■ Bereitgestellte Zeilen

━━━━━━━━━━━━━━━━━━━━

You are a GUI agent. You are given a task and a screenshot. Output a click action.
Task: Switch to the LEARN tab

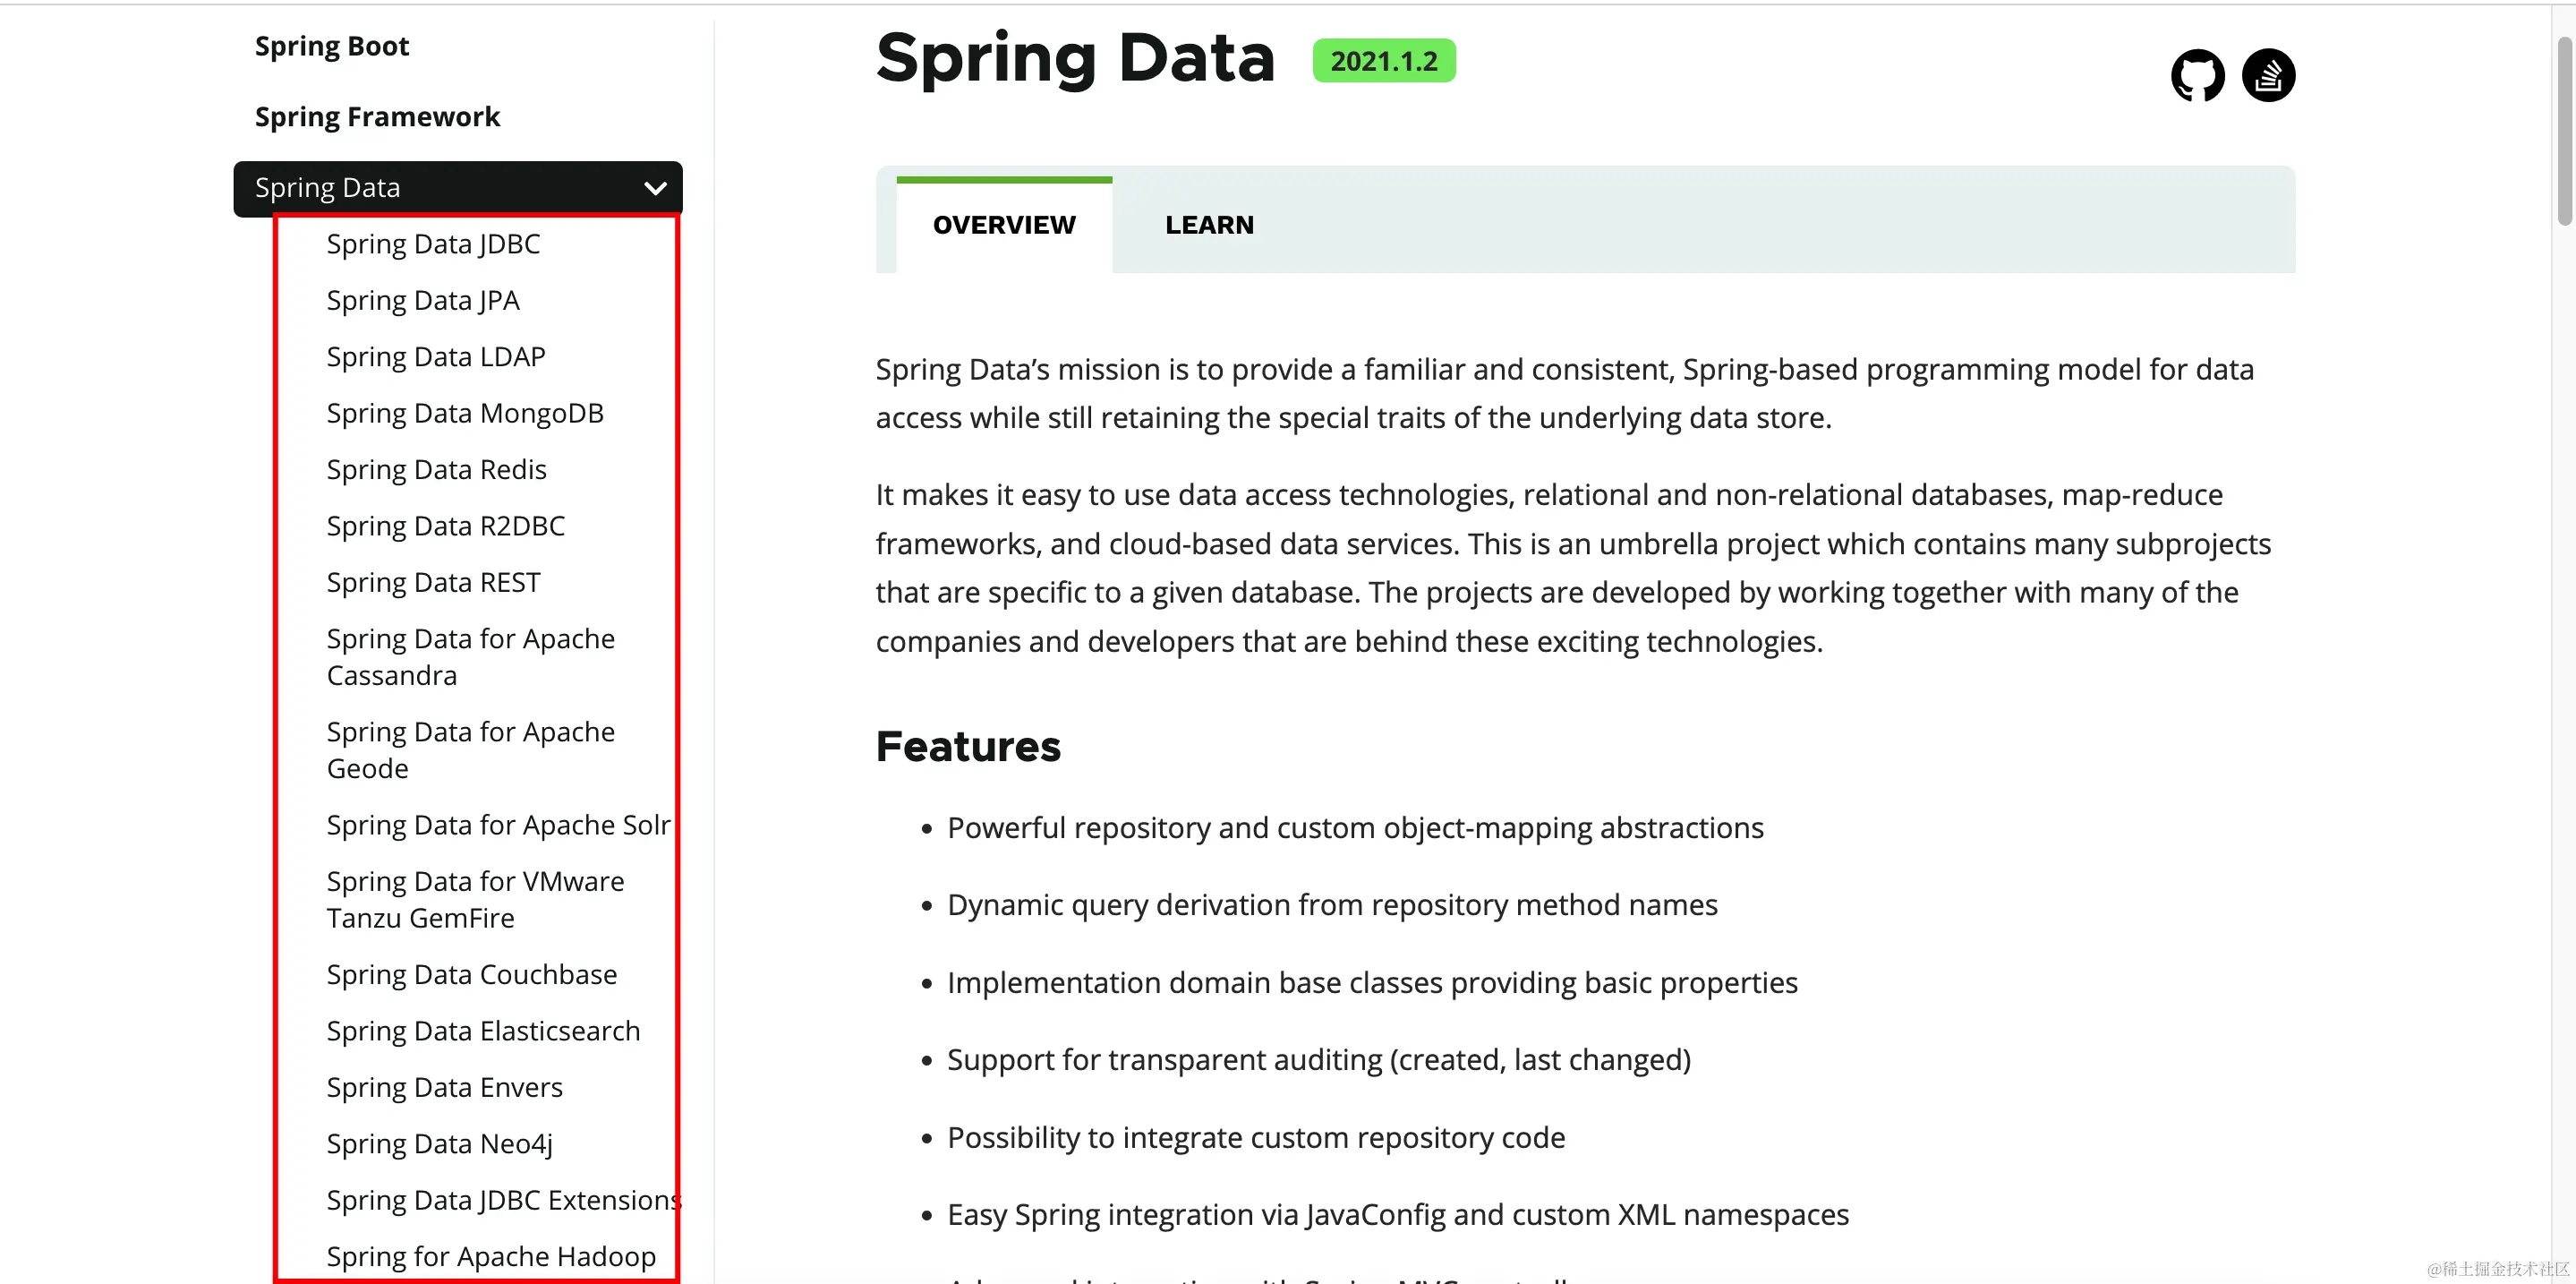[x=1209, y=225]
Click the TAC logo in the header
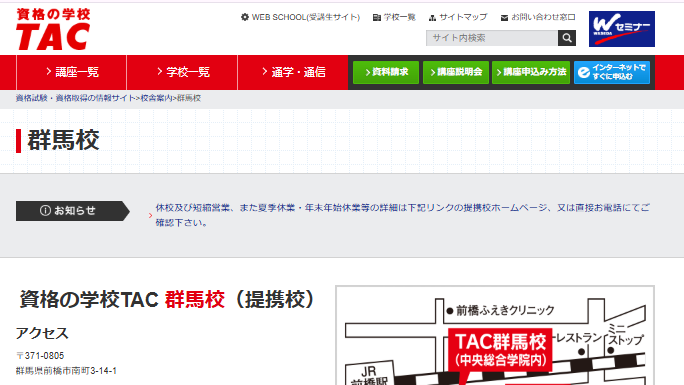The image size is (684, 385). coord(53,29)
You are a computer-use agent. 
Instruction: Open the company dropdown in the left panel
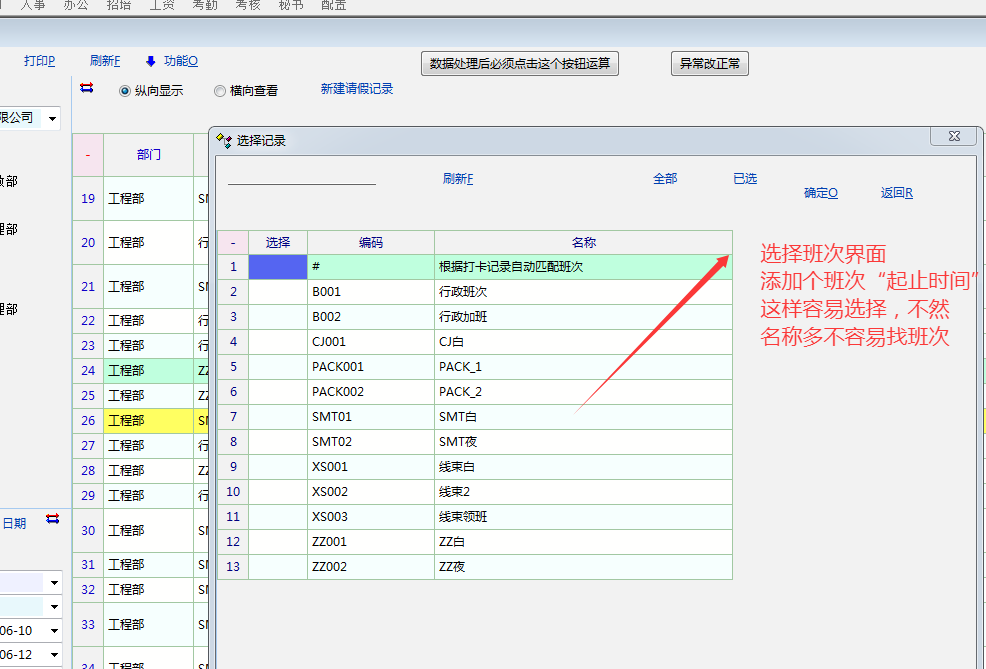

━━━━━━━━━━━━━━━━━━━━

■ Erforderliche Aufgabe
In allen Zeilen oben „agent“ gegen „assistant“ austauschen und die Zeilen ansonsten unverändert wiedergeben; die Bilder dabei weglassen.

■ Antwort zur Aufgabe
You are a GUI assistant. You are given a task and a screenshot. Output a click action.
Task: Switch to the LEARN tab

[x=1209, y=225]
Click the TAC logo in the header
The image size is (684, 385). coord(53,29)
You are a computer-use assistant. 
Instruction: Open the company dropdown in the left panel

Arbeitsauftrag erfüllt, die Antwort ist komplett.